– Ну, Тео, мы все жаждем зрелища, – сказал Роб, расправившись со своим любимым завтраком: омлетом, горкой жареного бекона, овсянкой с фруктами и корицей и тоже блинчиками – только с черничным джемом; потянулся. – Где наш сад? Немыслимо просто, что он полгода бегал с землей под ногтями, но никто пока так и не видел, где он его прячет? Или он его передвигает каждую ночь? Как арабские джинны…

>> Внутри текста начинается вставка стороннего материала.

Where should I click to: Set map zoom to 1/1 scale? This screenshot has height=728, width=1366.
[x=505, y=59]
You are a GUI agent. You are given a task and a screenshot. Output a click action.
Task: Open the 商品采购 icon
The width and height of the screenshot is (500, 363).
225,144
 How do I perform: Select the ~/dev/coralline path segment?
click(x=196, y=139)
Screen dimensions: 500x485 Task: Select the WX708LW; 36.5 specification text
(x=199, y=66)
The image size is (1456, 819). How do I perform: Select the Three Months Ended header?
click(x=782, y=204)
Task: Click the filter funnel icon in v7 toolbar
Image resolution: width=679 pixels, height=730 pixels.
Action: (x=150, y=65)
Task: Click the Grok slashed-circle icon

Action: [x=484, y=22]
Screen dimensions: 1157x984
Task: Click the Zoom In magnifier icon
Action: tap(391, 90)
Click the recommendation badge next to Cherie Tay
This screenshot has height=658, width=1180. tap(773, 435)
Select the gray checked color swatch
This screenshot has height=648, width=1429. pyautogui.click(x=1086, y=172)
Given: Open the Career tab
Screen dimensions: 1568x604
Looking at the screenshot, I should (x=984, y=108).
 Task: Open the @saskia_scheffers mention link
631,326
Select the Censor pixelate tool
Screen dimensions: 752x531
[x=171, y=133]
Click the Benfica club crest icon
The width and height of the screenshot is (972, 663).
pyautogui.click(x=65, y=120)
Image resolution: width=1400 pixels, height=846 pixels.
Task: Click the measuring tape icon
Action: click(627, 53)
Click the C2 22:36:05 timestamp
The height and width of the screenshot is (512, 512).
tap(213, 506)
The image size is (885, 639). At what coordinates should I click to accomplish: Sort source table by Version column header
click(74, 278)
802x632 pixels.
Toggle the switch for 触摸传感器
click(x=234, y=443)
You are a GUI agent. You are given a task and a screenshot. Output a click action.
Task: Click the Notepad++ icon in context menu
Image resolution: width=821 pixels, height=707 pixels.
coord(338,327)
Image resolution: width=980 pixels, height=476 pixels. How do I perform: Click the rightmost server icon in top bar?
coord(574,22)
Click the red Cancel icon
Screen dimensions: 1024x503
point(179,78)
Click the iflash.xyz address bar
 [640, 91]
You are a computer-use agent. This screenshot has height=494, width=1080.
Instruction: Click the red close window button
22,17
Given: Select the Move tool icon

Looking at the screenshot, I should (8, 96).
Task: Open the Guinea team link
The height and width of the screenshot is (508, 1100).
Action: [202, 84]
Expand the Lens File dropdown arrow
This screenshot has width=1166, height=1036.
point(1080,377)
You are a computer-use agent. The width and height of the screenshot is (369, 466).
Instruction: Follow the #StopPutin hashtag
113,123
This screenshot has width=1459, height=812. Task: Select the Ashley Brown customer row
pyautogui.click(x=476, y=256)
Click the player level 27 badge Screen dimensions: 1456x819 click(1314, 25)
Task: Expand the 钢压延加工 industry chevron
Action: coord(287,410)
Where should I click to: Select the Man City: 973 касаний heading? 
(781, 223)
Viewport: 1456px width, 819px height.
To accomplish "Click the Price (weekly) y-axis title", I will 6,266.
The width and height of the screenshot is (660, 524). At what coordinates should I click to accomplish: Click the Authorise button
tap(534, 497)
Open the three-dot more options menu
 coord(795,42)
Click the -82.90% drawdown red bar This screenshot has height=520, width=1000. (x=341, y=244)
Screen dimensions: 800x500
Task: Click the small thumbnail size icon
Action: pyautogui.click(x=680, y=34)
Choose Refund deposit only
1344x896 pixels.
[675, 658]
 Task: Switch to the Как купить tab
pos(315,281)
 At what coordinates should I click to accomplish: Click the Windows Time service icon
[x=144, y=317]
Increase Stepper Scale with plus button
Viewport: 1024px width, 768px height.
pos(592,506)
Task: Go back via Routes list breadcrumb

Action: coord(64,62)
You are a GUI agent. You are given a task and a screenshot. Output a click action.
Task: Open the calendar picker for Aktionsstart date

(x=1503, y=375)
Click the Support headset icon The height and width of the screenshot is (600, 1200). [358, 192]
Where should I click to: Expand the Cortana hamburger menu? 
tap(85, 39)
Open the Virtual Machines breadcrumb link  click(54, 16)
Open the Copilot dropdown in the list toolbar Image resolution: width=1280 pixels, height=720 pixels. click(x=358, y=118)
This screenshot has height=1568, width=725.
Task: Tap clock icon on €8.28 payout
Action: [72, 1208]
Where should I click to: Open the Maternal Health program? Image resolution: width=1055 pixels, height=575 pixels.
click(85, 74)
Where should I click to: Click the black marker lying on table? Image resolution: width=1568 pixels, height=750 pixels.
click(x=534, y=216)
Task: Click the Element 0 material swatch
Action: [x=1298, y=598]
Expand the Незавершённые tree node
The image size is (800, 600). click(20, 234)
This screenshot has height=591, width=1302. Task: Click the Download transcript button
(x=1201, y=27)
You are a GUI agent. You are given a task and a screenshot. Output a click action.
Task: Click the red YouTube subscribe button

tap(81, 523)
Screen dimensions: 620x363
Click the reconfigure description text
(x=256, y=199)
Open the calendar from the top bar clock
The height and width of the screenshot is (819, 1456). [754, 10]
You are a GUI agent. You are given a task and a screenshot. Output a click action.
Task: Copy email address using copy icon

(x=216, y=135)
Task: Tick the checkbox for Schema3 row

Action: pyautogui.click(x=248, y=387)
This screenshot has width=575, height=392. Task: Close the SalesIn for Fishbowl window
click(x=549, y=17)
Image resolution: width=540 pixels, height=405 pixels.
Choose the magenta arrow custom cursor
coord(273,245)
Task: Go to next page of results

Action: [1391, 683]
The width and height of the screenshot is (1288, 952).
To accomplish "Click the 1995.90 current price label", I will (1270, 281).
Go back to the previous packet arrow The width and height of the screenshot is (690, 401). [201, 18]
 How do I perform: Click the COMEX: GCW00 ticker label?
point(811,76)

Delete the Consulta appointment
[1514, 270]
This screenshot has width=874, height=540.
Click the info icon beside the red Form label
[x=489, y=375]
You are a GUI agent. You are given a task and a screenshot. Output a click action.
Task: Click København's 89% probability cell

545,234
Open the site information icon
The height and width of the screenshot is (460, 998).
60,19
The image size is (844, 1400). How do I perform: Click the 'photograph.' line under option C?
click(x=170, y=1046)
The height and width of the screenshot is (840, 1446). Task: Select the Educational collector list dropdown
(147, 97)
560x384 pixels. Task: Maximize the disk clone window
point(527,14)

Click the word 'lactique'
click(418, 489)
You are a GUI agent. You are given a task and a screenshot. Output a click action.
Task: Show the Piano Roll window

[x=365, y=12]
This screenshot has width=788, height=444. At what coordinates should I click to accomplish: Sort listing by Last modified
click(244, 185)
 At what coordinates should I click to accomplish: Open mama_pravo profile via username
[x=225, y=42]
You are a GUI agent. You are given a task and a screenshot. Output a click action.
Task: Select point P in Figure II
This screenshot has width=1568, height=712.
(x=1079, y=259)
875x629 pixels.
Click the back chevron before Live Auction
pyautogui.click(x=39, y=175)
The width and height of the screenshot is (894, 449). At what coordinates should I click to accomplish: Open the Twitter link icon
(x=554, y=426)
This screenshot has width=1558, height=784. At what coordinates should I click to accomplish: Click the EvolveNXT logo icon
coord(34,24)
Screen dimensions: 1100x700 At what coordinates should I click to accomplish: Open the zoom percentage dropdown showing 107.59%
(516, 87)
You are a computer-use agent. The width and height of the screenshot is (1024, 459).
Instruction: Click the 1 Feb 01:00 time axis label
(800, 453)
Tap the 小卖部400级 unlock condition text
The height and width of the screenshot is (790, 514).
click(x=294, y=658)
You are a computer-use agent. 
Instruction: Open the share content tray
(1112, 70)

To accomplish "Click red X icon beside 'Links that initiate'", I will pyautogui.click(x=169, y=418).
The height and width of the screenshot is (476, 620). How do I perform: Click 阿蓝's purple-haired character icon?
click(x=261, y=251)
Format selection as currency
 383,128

Тео посмотрел на ван Хельсинга – тот в кои-то веки завтракал с ними – что он скажет – есть ли час официального празднества – тот развел руками; ван Хельсинг ел очень простой завтрак – апельсиновый сок, белый хлеб с маслом, вареное яйцо, йогурт, яблоко – как девчонка какая-то; не то, что отец Дерек – у того был мясной рулет, жареные помидоры, фаршированный перец, сыр, паштет из гусиной печенки, ванильное мороженое с горячей карамелью; Дилан поглощал хлопья с молоком и малиновым джемом, безбожно хлюпая; Женя наслаждался яйцами пашот с белым соусом с зеленью и кучей сосисок, и шоколадным кексом; у Изерли любимой едой оказался горячий сэндвич с салями и шарлотка; у Грина – «бургер Элвиса» и кусок шоколадного торта «Захер» – «ужасно вредная еда, так что я ее не ем почти, только на гастролях, когда энергии сгорает немеренно, но когда Изерли спросил, я не устоял»; Дэмьен любил омлет с помидорами и тоже ветчину, и тоже блинчики, с кленовым сиропом; Зак ел – «что-то некошерное» съязвил Роб – и все вздохнули с облегчением – так и общаться начнут – и даже подружатся – почти полный английский завтрак – «меня так Соня, наша домработница кормила, она раньше в огромном поместье в Йоркшире служила»: яичницу, фасоль в томатном соусе, кровяную колбасу, бекон, помидоры, грибы; Артур, как ван Хельсинг и Дилан, ел что-то обычное – видимо, он постеснялся, или просто не знал другого – хлопья с медом, бананы, яблоки, персиковый сок, немного сыра и бекона; «а что любит Ричи?» не удержался, помогая готовить для всех, Тео – «а ничего, он сказал, что дам, тому он и будет рад, он вообще в еде ничего не смыслит… я тут пытался его научить готовить омлет хотя бы…» – Изерли засмеялся – и Тео подумал: это дружба на века, та самая, из «Касабланки»… Ричи задумчиво рассматривал еду на тарелке, «это твое любимое?», Изерли толкнул его в затылок, Ричи хмыкнул и начал есть – это была какая-то божественная мясная запеканка с сыром и грибами в сливочном соусе, и миндальный торт с клубникой.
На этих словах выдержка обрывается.